- Given exercise a
Set down the part of the hiring text between "Another great option" and "the right fit.", inclusive.

====

You’re ready to start hiring. Where do you start? Nowadays one of the best places to post your job listings is through social media. Almost everyone has a Facebook, Twitter or LinkedIn account, so chances are the people that are on specific job sites are also on social media and may see your job posting. Social media can also help with word-of-mouth. Just like word-of-mouth marketing works best to promote your business it also helps when trying to find people to hire. Someone who may know someone great looking for a job may see your post and voilà—a great candidate at your doorstep.

Another great option is to create flyers and put them up at local universities. University students have great dedication and motivation—two things you should look for in a candidate. No one is forced to go to college, and the fact that these people decided to further their education means that they have the willingness to succeed and that is a great trait to have in an employee. Plus, university students are always looking to make a few bucks to help them with the costs, so you can also explore ‘temp to hire’ to ensure they are the right fit.

And remember old school ways also work, so place flyers in your own business promoting that you are hiring. Always have paper applications on hand so that if people are ready to apply, they can fill out the application right then and there. This will allow you to move them along the process faster saving you and them time.

====

- Given exercise b
Rewrite the records between the line holding "At what coordinates should I click to accomplish: Click" and the end of the records, inclusive, with "Looking at" replaced by "Based on" and everything else left unchanged. Give only those lines.

- Available data
====

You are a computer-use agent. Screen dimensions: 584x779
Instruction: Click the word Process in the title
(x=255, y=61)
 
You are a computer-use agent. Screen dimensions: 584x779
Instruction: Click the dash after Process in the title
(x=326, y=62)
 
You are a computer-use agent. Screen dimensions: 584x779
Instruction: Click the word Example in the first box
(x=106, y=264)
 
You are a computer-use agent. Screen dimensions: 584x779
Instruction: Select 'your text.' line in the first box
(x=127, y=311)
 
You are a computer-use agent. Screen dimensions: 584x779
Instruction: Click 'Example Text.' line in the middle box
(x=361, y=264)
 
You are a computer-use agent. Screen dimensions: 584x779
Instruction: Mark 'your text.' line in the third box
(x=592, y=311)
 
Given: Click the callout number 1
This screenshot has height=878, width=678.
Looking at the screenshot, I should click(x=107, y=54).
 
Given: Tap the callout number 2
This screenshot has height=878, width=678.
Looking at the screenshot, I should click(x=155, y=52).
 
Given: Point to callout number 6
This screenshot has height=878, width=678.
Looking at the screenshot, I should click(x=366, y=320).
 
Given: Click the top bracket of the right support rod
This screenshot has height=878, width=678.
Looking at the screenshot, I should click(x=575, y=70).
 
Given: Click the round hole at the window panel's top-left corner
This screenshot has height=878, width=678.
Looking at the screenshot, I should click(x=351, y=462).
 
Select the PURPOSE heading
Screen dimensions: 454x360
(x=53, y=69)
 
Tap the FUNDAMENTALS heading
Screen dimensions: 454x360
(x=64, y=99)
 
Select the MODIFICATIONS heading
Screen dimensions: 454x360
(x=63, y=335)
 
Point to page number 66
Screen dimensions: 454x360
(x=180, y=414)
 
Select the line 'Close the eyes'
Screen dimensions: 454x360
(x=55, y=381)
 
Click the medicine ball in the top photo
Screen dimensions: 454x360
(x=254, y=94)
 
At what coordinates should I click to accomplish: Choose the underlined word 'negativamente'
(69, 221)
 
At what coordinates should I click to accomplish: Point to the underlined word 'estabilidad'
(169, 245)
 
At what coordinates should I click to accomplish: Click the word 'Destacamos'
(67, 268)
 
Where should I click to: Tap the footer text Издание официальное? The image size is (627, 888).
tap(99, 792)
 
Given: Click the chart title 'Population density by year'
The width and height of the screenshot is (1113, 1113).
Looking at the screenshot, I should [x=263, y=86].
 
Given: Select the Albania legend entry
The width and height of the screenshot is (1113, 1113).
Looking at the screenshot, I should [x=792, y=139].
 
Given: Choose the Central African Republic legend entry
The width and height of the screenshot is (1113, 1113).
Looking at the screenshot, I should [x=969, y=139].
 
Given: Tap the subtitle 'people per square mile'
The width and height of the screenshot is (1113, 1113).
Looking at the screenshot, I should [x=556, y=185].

====

- Correct answer a
Another great option is to create flyers and put them up at local universities. University students have great dedication and motivation—two things you should look for in a candidate. No one is forced to go to college, and the fact that these people decided to further their education means that they have the willingness to succeed and that is a great trait to have in an employee. Plus, university students are always looking to make a few bucks to help them with the costs, so you can also explore ‘temp to hire’ to ensure they are the right fit.

- Correct answer b
At what coordinates should I click to accomplish: Click the word 'Destacamos'
(67, 268)
 
Where should I click to: Tap the footer text Издание официальное? The image size is (627, 888).
tap(99, 792)
 
Given: Click the chart title 'Population density by year'
The width and height of the screenshot is (1113, 1113).
Based on the screenshot, I should [x=263, y=86].
 
Given: Select the Albania legend entry
The width and height of the screenshot is (1113, 1113).
Based on the screenshot, I should [x=792, y=139].
 
Given: Choose the Central African Republic legend entry
The width and height of the screenshot is (1113, 1113).
Based on the screenshot, I should [x=969, y=139].
 
Given: Tap the subtitle 'people per square mile'
The width and height of the screenshot is (1113, 1113).
Based on the screenshot, I should [x=556, y=185].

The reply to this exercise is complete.